Yazarlar Günün Köşe Yazıları Spor Konuk Yaşam Tüm Yazarlar
Dershane çıkmazı
Son zamanlarda, iktidar katından sadır olan ana tartışma konularından biri de, IŞİD’in mi, yoksa PYD’nin mi Türkiye için daha tehlikeli olduğu. Türkiye’ye geniş perspektiften bakınca görülür ki, ne biri ne de ötekisi, asıl tehlikeli olan MEB’dir. Ama o aşamayı da geride bırakmışız. Artık MEB diye türdeş bir örgüt yok.
Bakın, Saygı Öztürk bu konuda 13 Temmuz tarihli Sözcü’deki köşesinde ne diyor:
“...Eğitimle ilgili hemen her değişiklik, bakanlık bürokratlarının bilgisi dışında gelişiyor. TÜRGEV’in yanı sıra Ensar Vakfı, İmam Hatip Mezunları Derneği, İlim Yayma Cemiyeti, hükümete yakınlığıyla bilinen Eğitim Bir Sen tarafından yapılan hazırlıklar, AKP milletvekilleri tarafından yasa önerisi olarak Meclis’e veriliyor. Kamuoyunda ‘Dershane Yasası’ olarak bilinse de, o yasanın içinde MEB’de sistemi altüst eden düzenlemeler bulunuyordu...”
--- --- ---
## Alıştırma koşulları
Lütfen aşağıdaki üç ifadenin dershane yazısıyla örtüşüp örtüşmediğini belirtin; her biri için evet ya da hayır deyin ve kararı belirleyen sözleri yazıdan birebir alıntılayın.
(a) Yazara göre Türkiye için asıl tehlikeli olan MEB’dir.
(b) Saygı Öztürk’ün alıntılanan sözleri Cumhuriyet gazetesindeki köşesinden alınmıştır.
(c) Alıntıya göre eğitimle ilgili değişiklikler bakanlık bürokratlarının bilgisi dahilinde gelişiyor.

Tıklama hedefi verileri:
--- --- ---
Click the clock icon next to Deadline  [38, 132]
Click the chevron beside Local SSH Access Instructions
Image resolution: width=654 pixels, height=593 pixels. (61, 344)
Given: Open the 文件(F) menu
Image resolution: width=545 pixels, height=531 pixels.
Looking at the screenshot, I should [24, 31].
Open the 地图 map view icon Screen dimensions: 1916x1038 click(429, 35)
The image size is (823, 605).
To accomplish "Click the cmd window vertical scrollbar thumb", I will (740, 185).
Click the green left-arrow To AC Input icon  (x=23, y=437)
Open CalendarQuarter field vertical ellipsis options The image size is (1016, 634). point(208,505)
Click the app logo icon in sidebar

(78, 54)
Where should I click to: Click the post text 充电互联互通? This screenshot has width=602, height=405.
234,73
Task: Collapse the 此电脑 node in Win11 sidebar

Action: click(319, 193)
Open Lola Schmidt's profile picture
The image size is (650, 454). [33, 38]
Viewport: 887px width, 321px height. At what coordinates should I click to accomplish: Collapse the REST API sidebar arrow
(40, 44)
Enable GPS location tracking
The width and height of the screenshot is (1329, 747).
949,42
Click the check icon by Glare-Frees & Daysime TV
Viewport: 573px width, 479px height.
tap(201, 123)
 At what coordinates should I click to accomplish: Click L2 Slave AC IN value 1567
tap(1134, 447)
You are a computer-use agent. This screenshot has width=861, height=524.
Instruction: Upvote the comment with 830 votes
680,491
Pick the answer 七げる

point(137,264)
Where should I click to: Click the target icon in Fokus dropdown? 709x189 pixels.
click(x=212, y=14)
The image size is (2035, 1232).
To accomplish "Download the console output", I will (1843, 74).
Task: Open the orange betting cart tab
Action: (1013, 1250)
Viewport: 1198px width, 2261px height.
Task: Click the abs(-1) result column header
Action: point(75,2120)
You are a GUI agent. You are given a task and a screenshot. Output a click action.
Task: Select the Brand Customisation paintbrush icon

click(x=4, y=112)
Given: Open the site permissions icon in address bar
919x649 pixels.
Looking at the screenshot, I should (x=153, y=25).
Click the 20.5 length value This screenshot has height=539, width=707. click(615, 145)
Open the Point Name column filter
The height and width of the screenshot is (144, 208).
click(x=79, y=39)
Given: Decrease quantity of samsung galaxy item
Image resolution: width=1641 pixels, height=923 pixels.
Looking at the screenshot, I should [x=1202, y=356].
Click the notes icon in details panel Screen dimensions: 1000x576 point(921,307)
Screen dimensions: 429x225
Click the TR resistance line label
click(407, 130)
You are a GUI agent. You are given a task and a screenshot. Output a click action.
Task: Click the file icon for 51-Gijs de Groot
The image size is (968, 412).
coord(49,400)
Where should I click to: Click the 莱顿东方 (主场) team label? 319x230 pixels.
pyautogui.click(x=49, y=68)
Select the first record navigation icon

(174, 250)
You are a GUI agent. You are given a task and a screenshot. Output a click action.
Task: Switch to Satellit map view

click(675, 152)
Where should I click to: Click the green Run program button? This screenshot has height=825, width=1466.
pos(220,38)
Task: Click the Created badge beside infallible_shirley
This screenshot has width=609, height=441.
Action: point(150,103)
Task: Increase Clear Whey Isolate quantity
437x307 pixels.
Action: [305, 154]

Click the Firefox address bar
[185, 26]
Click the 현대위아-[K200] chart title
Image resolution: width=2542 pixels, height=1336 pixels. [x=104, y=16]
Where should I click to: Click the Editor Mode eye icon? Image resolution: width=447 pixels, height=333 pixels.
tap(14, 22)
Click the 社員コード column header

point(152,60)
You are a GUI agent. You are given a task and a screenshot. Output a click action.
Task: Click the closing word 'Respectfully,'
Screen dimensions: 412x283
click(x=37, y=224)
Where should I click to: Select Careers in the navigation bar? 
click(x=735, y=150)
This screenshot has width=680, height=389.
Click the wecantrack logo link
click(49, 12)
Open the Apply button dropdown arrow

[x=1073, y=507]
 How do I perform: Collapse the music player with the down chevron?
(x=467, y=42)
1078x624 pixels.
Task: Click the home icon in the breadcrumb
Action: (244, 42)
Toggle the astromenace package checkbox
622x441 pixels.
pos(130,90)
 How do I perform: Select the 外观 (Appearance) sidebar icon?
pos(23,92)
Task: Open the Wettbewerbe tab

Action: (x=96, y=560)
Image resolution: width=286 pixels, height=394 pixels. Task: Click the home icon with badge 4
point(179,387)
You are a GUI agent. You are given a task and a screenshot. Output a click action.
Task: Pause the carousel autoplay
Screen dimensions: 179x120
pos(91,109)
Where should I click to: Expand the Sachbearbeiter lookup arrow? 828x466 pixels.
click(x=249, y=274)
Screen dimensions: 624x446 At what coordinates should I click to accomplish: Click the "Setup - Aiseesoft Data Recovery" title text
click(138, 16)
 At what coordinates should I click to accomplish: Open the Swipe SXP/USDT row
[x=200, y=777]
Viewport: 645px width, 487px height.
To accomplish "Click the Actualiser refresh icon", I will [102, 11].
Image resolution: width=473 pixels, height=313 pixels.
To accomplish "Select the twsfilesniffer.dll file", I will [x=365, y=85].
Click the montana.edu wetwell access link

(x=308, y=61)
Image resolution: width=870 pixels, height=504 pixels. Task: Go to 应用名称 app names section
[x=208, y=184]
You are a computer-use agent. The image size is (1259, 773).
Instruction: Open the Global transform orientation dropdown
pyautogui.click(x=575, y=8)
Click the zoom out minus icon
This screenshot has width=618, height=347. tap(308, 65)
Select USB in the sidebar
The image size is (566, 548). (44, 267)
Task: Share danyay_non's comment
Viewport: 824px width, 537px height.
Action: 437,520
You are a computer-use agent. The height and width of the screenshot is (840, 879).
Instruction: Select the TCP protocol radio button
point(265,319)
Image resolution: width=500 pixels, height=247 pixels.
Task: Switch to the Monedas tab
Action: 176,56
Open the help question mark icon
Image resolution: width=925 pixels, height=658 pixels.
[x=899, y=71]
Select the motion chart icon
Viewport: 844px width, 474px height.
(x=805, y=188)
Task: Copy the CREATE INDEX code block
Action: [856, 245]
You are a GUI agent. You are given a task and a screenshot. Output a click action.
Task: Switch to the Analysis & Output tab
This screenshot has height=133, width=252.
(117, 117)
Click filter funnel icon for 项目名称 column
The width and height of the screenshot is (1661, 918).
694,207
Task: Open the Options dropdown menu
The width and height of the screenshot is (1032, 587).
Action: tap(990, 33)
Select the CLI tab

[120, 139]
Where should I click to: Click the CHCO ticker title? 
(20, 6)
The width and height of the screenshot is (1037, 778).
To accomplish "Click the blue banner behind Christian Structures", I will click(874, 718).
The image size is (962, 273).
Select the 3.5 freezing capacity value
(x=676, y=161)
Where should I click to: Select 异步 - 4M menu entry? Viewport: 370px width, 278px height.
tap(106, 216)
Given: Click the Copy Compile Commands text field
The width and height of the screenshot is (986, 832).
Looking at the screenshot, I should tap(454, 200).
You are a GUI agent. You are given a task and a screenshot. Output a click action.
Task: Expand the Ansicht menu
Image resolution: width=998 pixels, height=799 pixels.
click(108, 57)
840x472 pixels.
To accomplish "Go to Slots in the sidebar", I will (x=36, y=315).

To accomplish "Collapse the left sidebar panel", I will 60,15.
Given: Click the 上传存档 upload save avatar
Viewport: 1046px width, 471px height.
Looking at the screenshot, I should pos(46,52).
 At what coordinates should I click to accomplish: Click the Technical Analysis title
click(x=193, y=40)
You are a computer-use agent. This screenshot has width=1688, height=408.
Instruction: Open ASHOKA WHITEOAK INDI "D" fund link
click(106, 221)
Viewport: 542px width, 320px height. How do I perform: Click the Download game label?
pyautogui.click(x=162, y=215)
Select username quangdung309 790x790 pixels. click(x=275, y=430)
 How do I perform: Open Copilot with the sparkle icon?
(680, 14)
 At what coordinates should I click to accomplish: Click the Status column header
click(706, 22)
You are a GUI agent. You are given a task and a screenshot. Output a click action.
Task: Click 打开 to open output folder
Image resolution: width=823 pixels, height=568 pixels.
--- --- ---
## Yanıt
(a) Evet: "asıl tehlikeli olan MEB’dir"
(b) Hayır: "13 Temmuz tarihli Sözcü’deki köşesinde"
(c) Hayır: "bakanlık bürokratlarının bilgisi dışında gelişiyor"